2. Un meilleur financement de l’internationalisation des entreprises

Les enjeux :

La prospection d’un nouveau marché prend en général de trois à quatre ans avant d’être rentable, des années pendant lesquels l’entreprise doit investir en compétences et en prospection ; beaucoup d’entreprises abandonnent en cours de route, faute de moyens financiers pour tenir, et ne voient ainsi jamais le fruit de leurs efforts. Il y a donc un enjeu majeur à mieux financer l’internationalisation des entreprises si l’on veut réduire le taux d’échec des PME françaises à l’export.
Une étude de l’AFIC montre que les entreprises financées par le capital-risque ont une croissance trois fois plus forte que la moyenne, y compris à l’international : elles acquièrent les compétences, soutiennent leur investissement dans la durée ; en tirent les bénéfices.

Pourquoi nous échouons ?

Chacun s’accorde à reconnaître innovation et internationalisation comme les deux vecteurs de la croissance. Mais si l’Etat investit 40 milliards d’euros dans le CICE et 5 milliards d’euros par an dans le CIR, il ne consacre que 120 millions à l’aide financière directe au développement international des entreprises [6].

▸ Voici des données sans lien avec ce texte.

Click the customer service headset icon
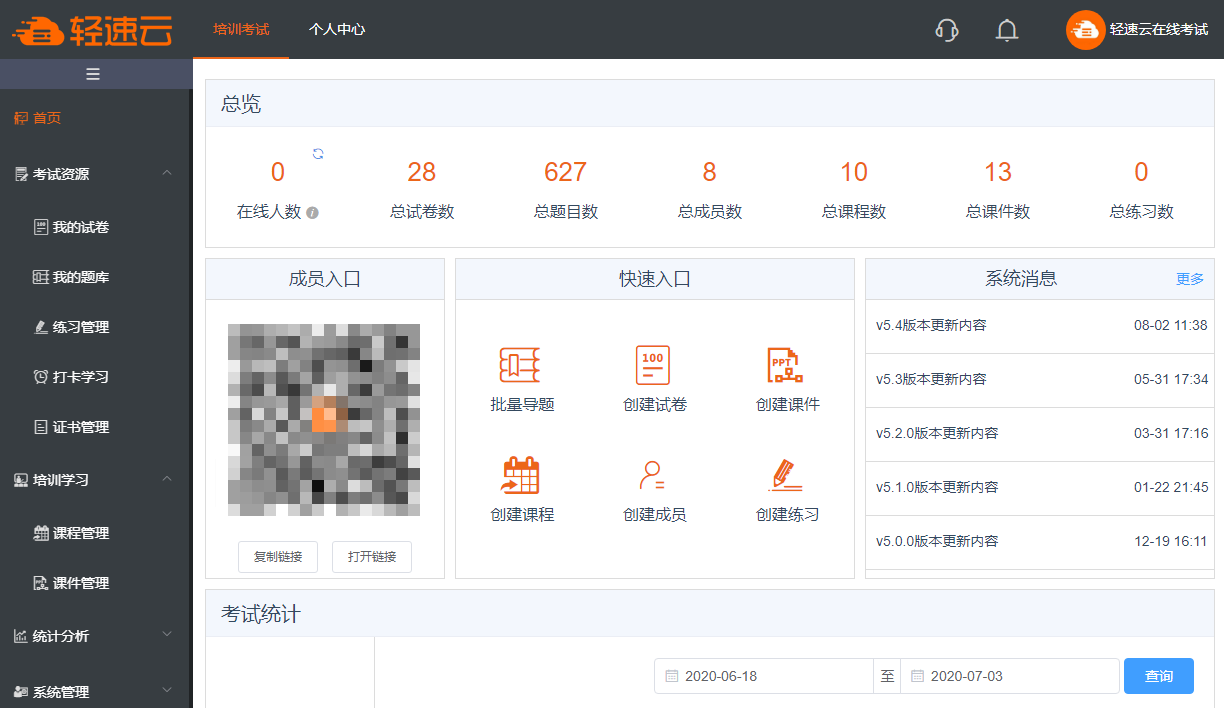1224x708 pixels. pyautogui.click(x=947, y=30)
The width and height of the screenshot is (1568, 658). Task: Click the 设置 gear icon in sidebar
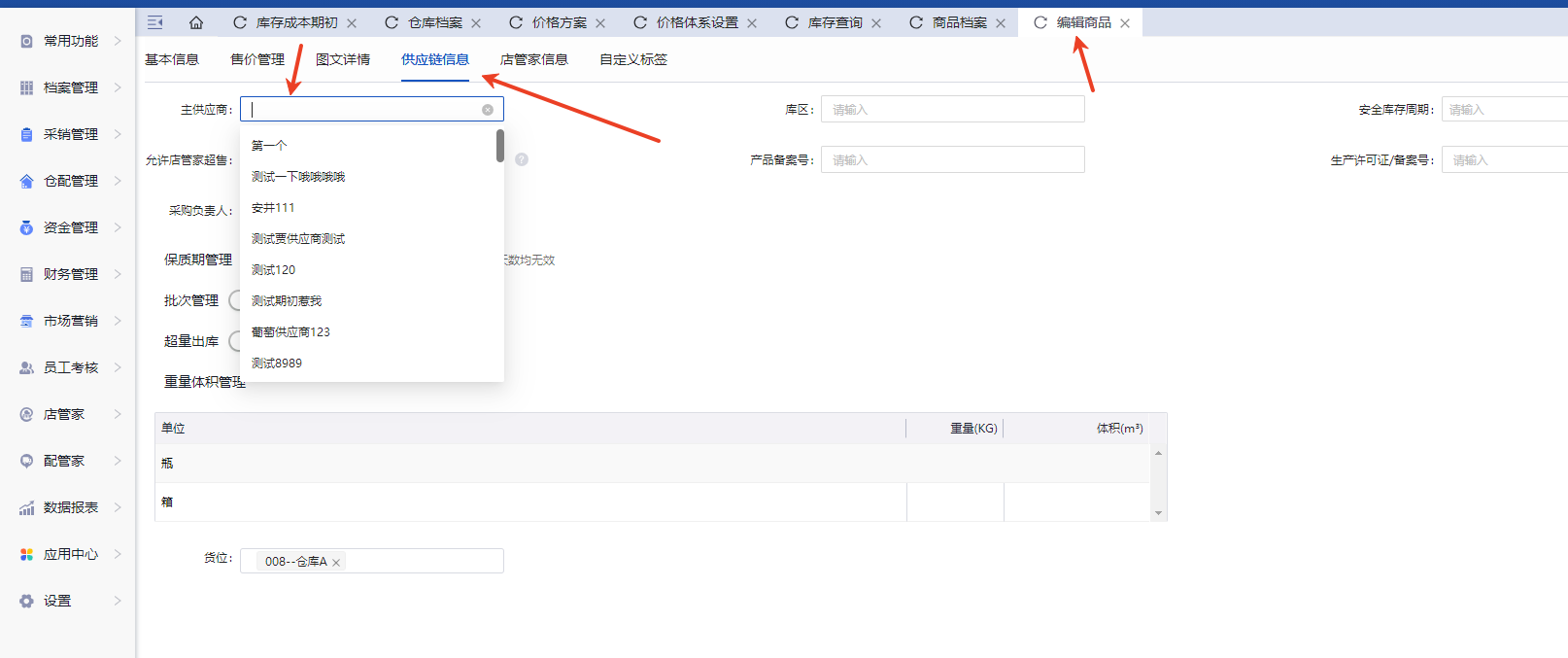[x=26, y=601]
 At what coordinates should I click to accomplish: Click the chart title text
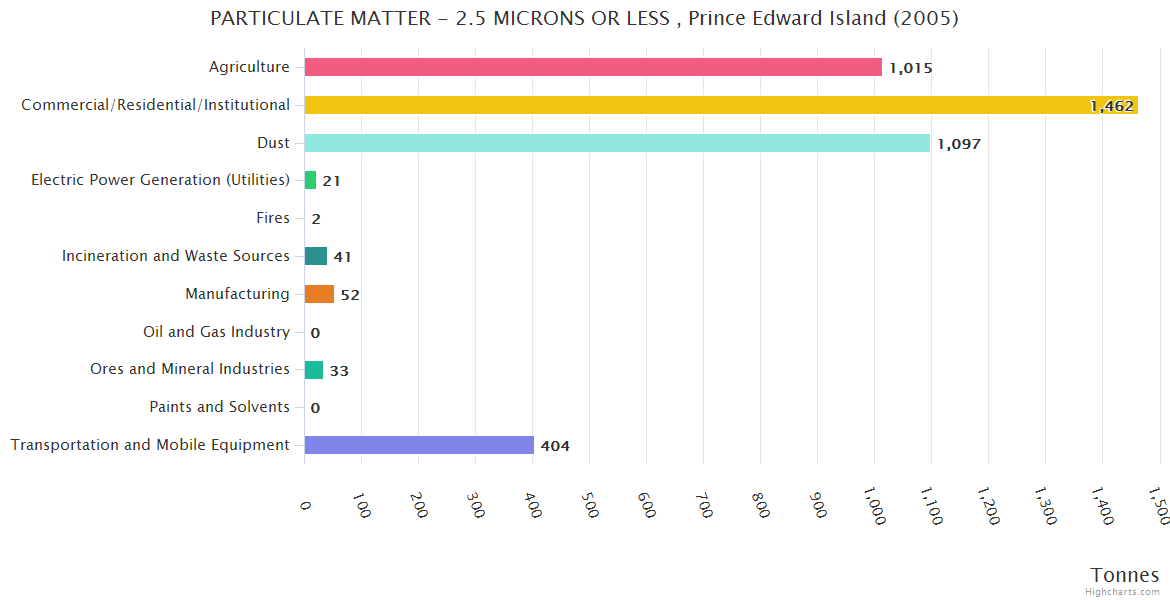click(584, 19)
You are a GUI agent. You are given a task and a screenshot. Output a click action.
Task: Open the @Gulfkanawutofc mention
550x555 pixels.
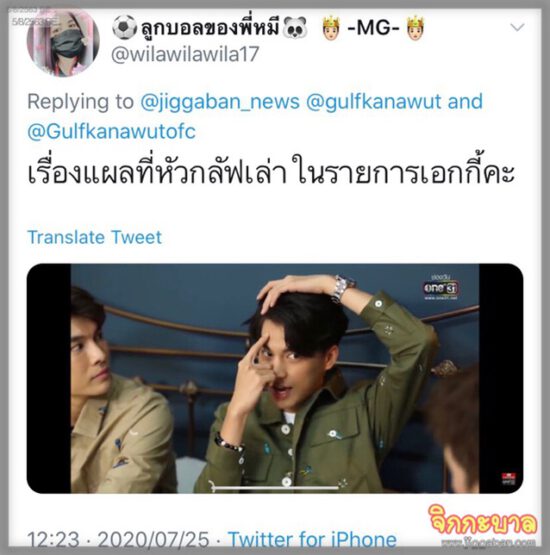coord(111,132)
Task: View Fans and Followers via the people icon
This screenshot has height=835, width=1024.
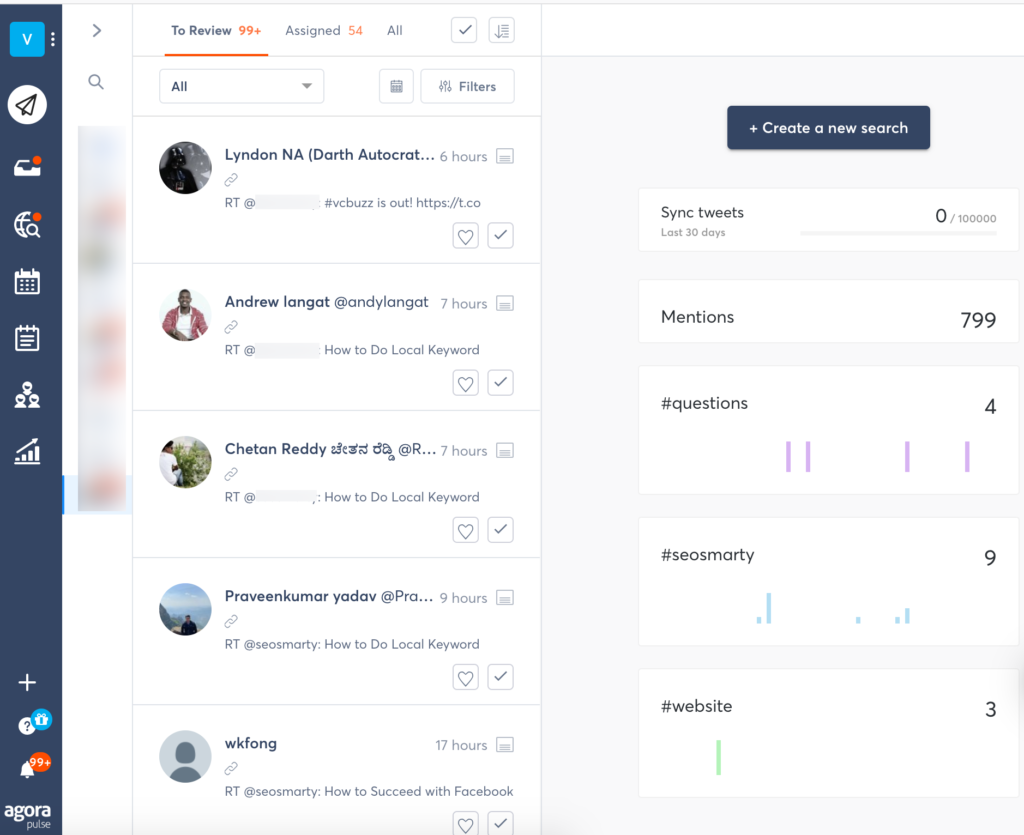Action: 27,394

Ainsi l’Etat investit 330 fois plus pour l’amélioration de la compétitivité de entreprises que pour leurs investissement dans les compétences et la prospection internationales ; le Professeur Katsikeas préconise  au  contraire de consacrer au  moins  autant d’argent à  l’amélioration de la compétence internationale des entreprises qu’à l’amélioration de la compétitivité ; dans le cas de la France son analyse est que la faible culture export des PME française et la faiblesse des budgets consacrés au développement  de la compétence internationale au sein des entreprises annihilent tout l’effet espéré de l’amélioration de la compétitivité sur les ventes export.

Enfin le principal dispositif actuel, l’assurance prospection, retire son soutien aux entreprises qui ne réussissent pas à vendre suffisamment au cours des deux premières années : un système orienté court terme qui décourage les efforts de persévérance indispensables [7], et qui s’avère donc, en abandonnant les entreprises au milieu du gué, trop souvent contreproductif.

Ce qu’il faut changer :

Il faut beaucoup mieux financer l’internationalisation des entreprises, par exemple :

1) Augmenter l’enveloppe du CIE et le spécialiser sur la préparation et les premiers pas des primo-exportateurs : les premiers marchés  sont  les  plus  difficiles  à  gagner,  l’entreprise met en général 4 ans à devenir rentable ; c’est donc légitimement un objet de subvention, ou de crédit d’impôt ; il faut en doper l’enveloppe, la passer de 20 à 200 millions d’euros, par exemple par un modeste rééquilibrage avec le CIR ou le CICE ; porter son plafond de 40.000 à 400.000 euros, utilisables non plus sur 2 ans mais sur 4 ans (le temps nécessaire pour réussir sur ses premiers marchés) ; le réserver à des entreprises ayant un plan sérieux de préparation à l’export ; prévoir, dans des conditions à préciser, son possible renouvellement. L’assortir d’un outil de préfinancement (comme Bpifrance l’a fait pour le CICE) pour compenser le décalage financier d’un an entre dépenses et recettes.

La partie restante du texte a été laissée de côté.